Under the standard mean–variance efficient frontier framework, the P-Trees model constructs test assets that outperform commonly used benchmarks. Traditional models often struggle to account for the wide range of factors that influence market performance, which can make it difficult for investors to identify optimal opportunities. P-Trees solves this by efficiently sorting through complex data to create more effective portfolios, allowing users to better assess potential returns while reducing decision-making risks.
“Our research suggests that investors should diversify across different asset types and sectors to manage risk effectively,” said Professor Feng. “With the P-Trees model, various factors can be analysed quickly to provide a clear view of potential risks and rewards.” Following his work in AI finance, Professor Feng was recently elected as a research fellow at the Asian Bureau of Financial and Economic Research (ABFER).
A key feature of the model is its ability to adapt to changing economic conditions.
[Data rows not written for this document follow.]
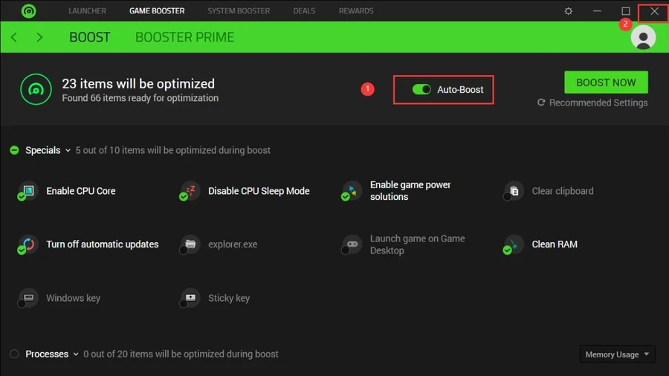Toggle the Auto-Boost switch
Screen dimensions: 669x376
coord(421,89)
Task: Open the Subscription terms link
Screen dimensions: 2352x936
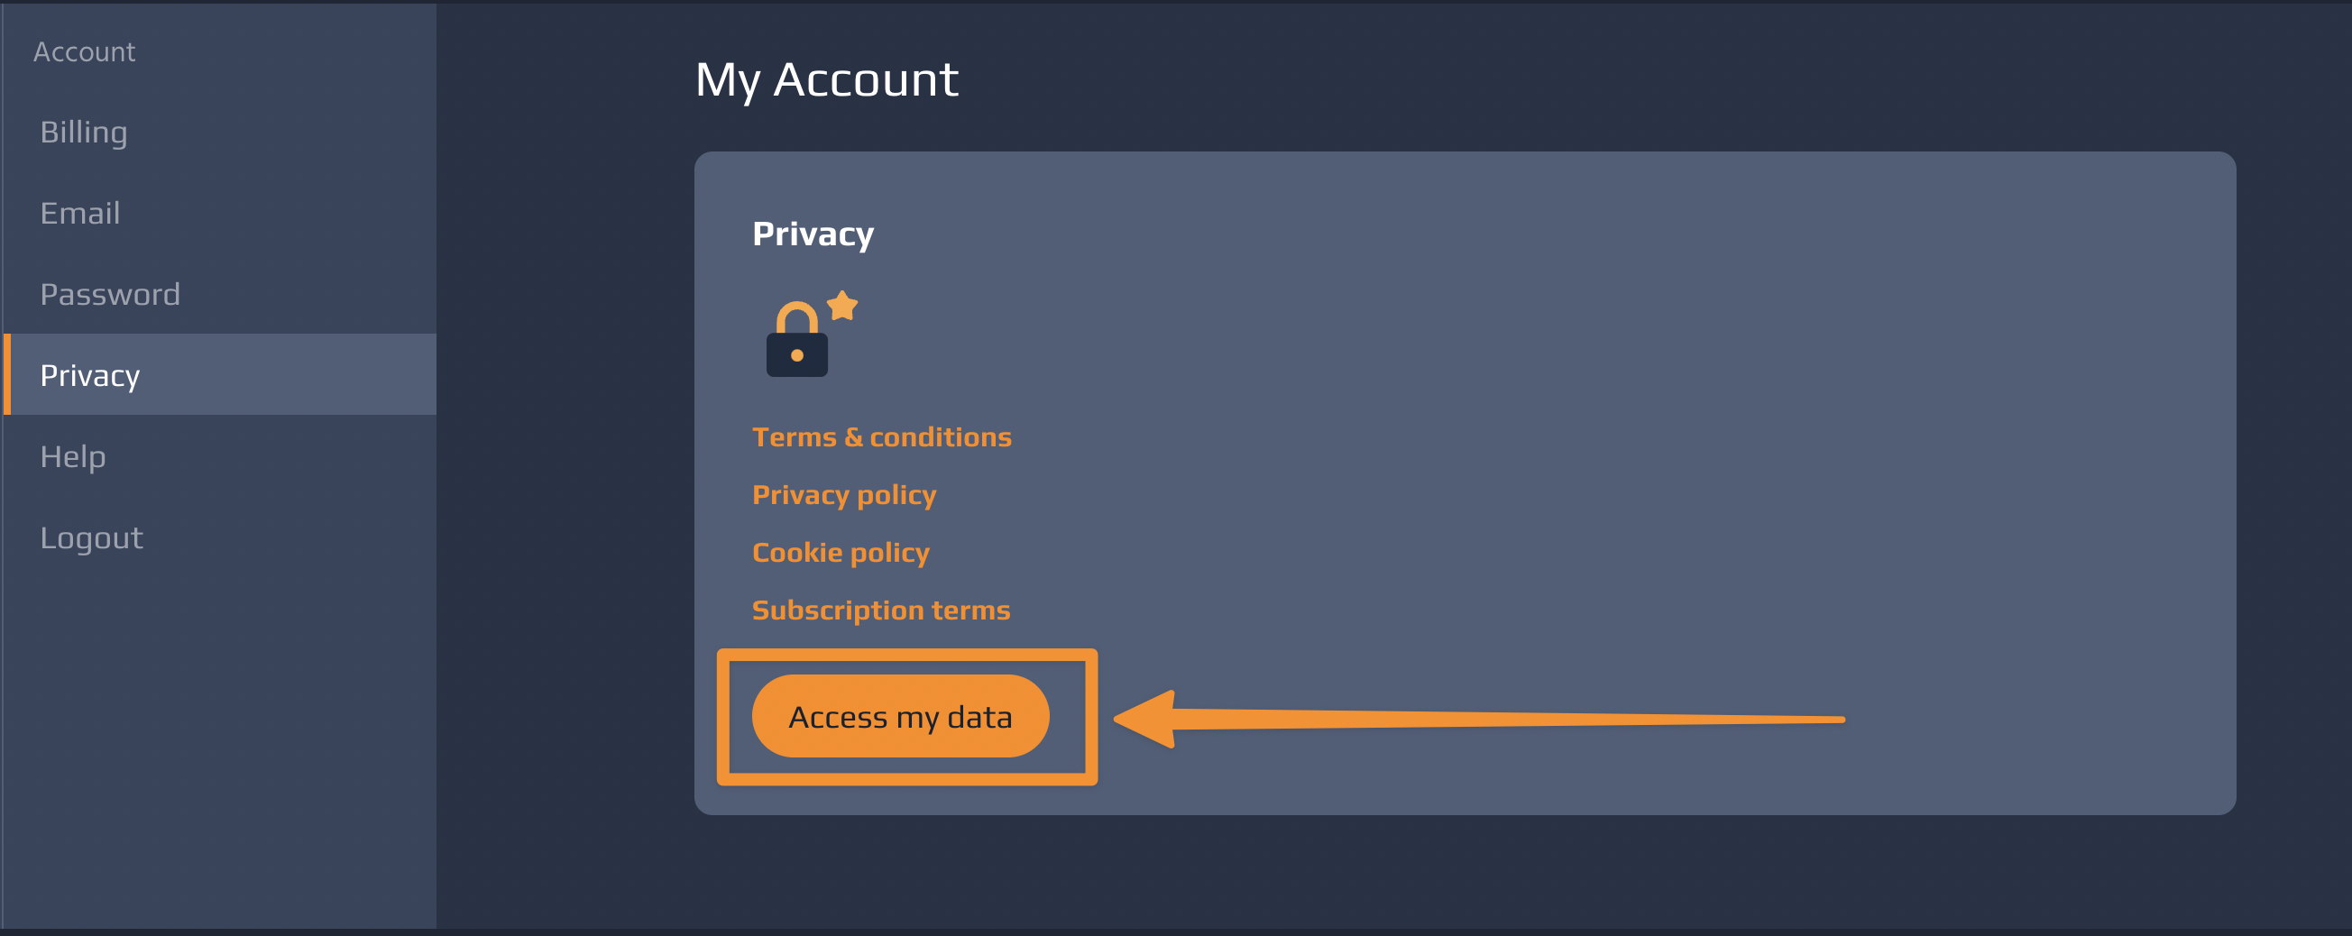Action: point(880,610)
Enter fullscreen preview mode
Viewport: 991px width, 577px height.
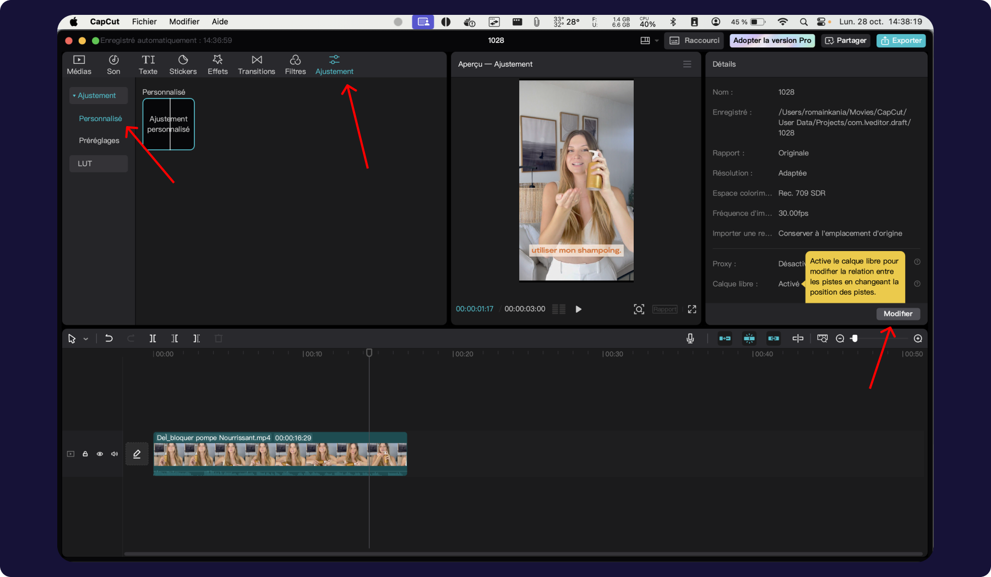coord(692,309)
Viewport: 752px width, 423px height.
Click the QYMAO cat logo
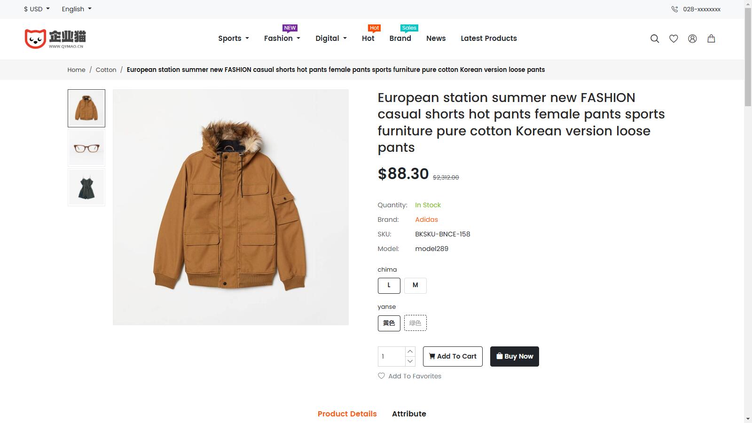coord(55,39)
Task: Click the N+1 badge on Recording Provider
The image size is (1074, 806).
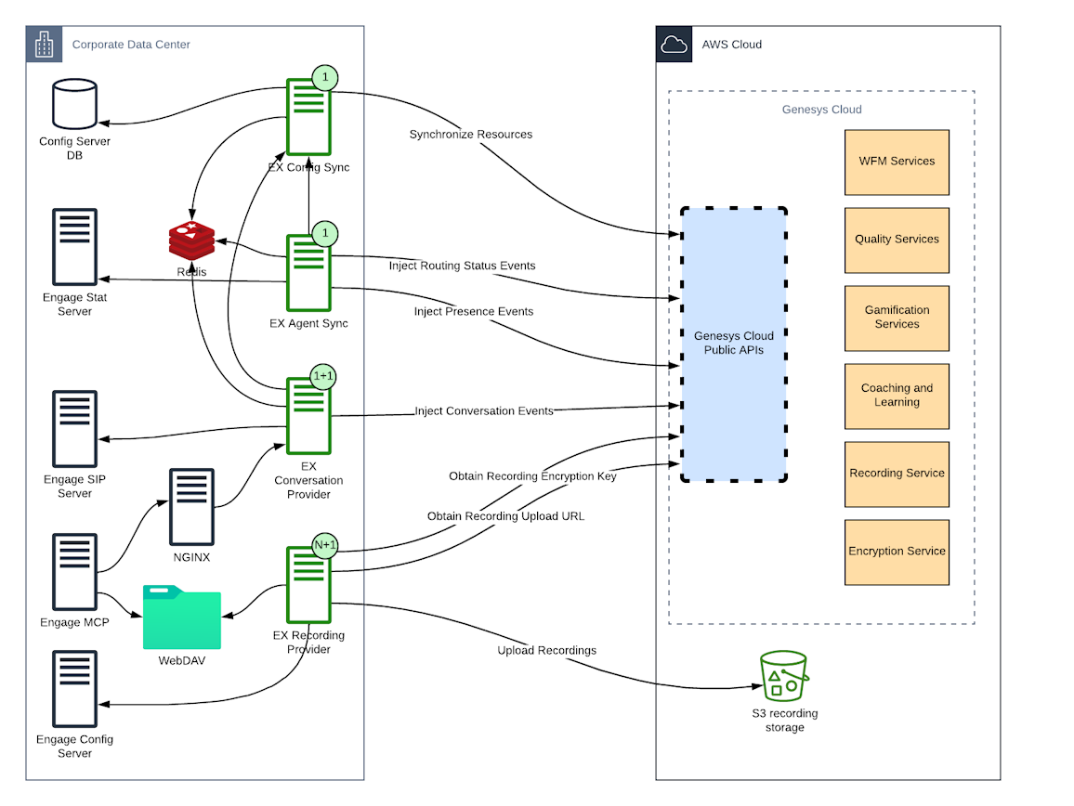Action: [x=324, y=546]
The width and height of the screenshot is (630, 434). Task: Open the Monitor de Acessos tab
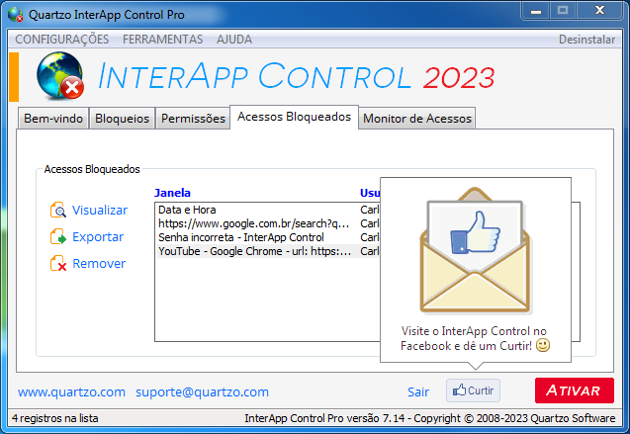click(x=416, y=119)
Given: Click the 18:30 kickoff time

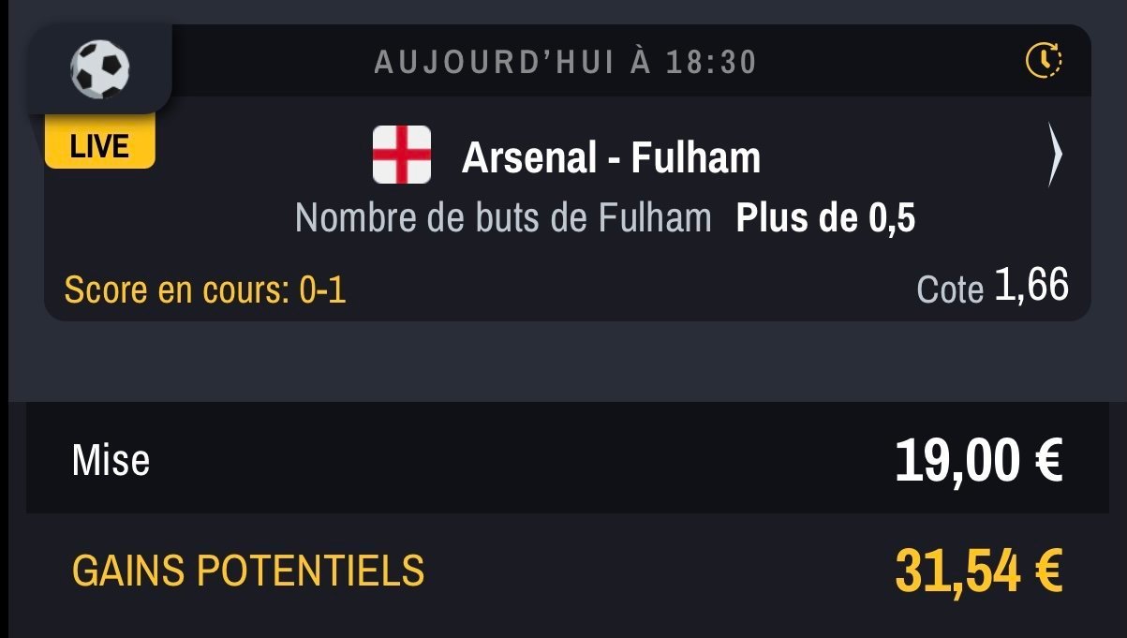Looking at the screenshot, I should click(x=711, y=62).
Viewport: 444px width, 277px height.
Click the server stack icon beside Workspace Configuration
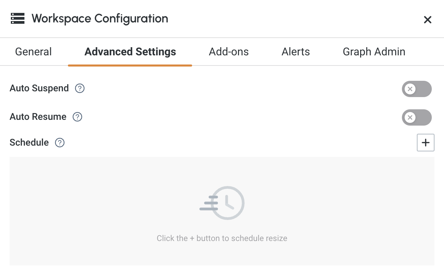18,18
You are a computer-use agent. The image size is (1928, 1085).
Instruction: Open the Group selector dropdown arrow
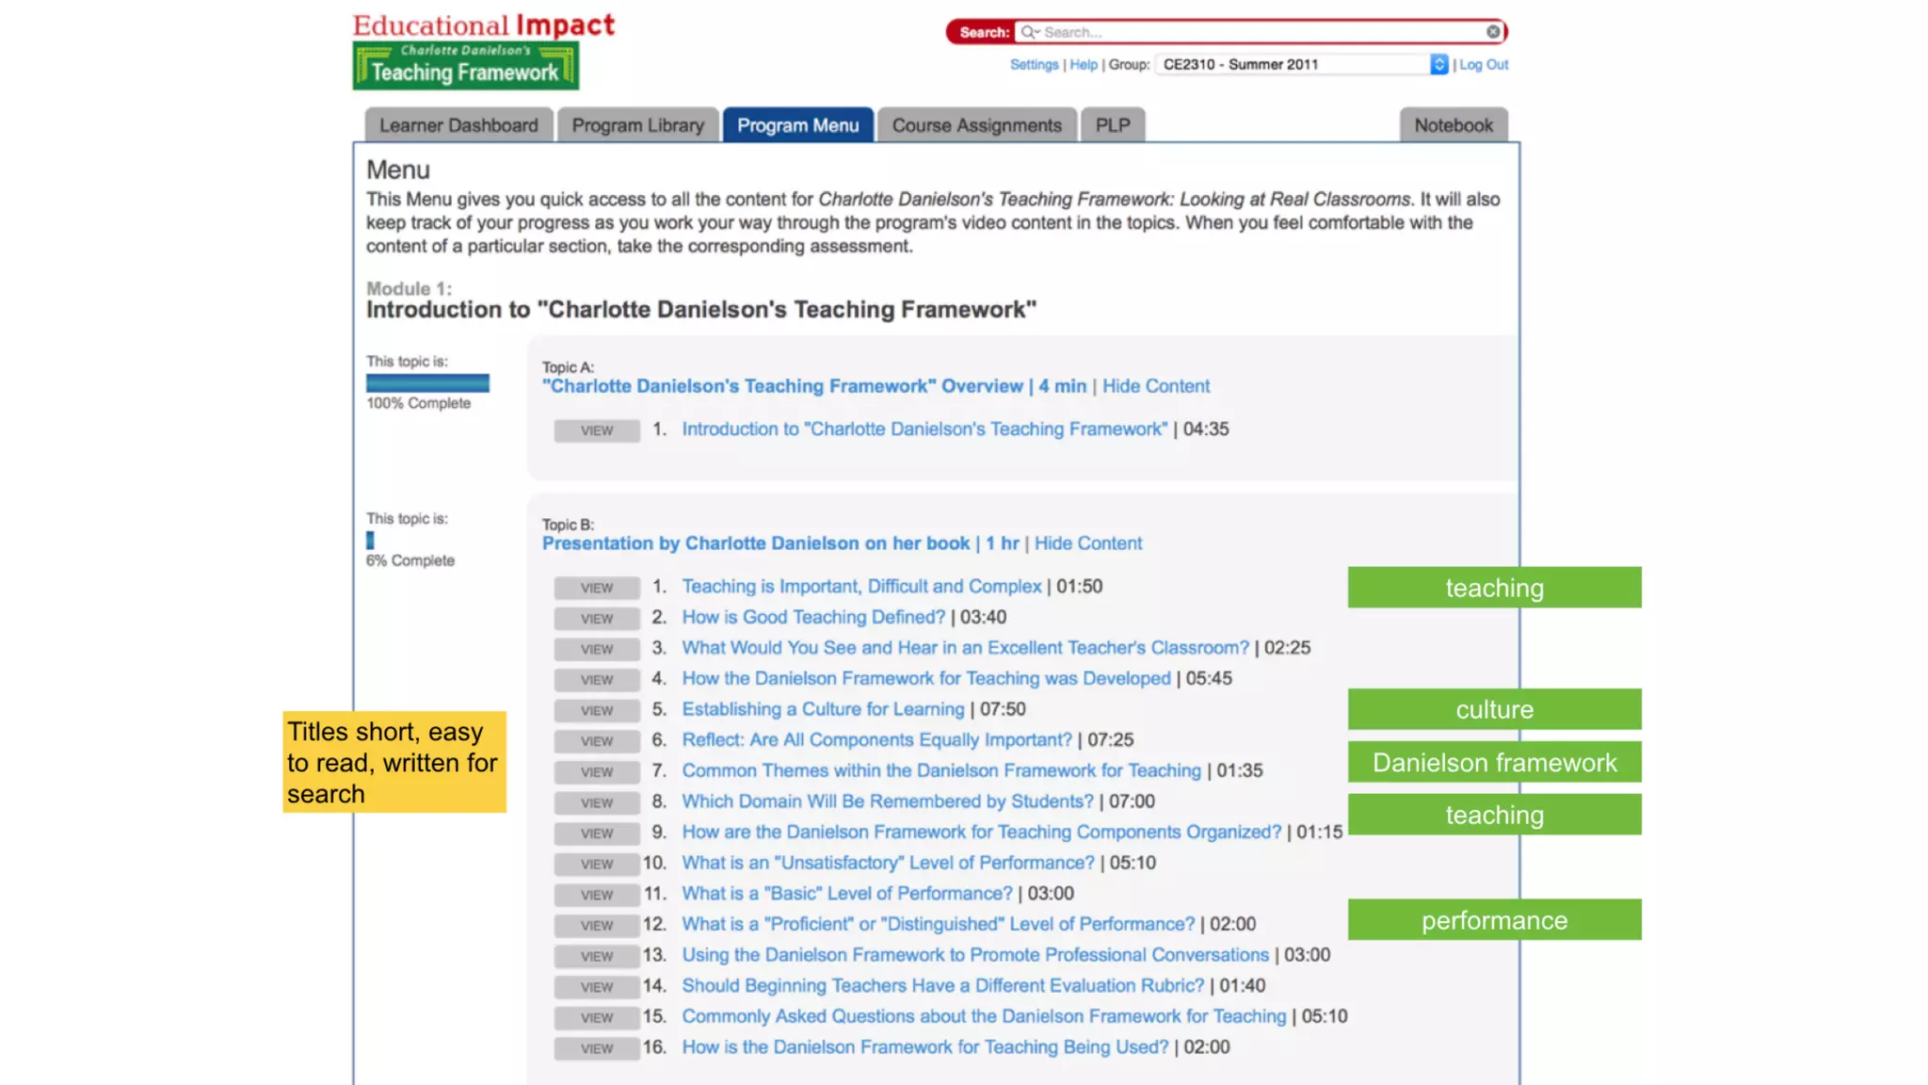(x=1438, y=64)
This allows investors to adjust their strategies in real-time, helping them stay ahead of market trends through a structured analysis of asset performance.
Professor He noted that the model’s benefits extend beyond institutional use. “We believe P-Trees can change how portfolios are managed, benefiting both financial experts and everyday investors,” He said. “It is a tool that helps people make more informed decisions when building their portfolios.”
The research offers a critical takeaway for students and professionals navigating the shift toward AI and big data: future competitiveness in finance depends on the ability to blend advanced machine learning with sound economic theory. The researchers believe P-Trees serves as a practical guide for the next generation of talent, demonstrating that even as decision-making becomes more automated, the most effective strategies are those that remain transparent, interpretable, and grounded in human insight.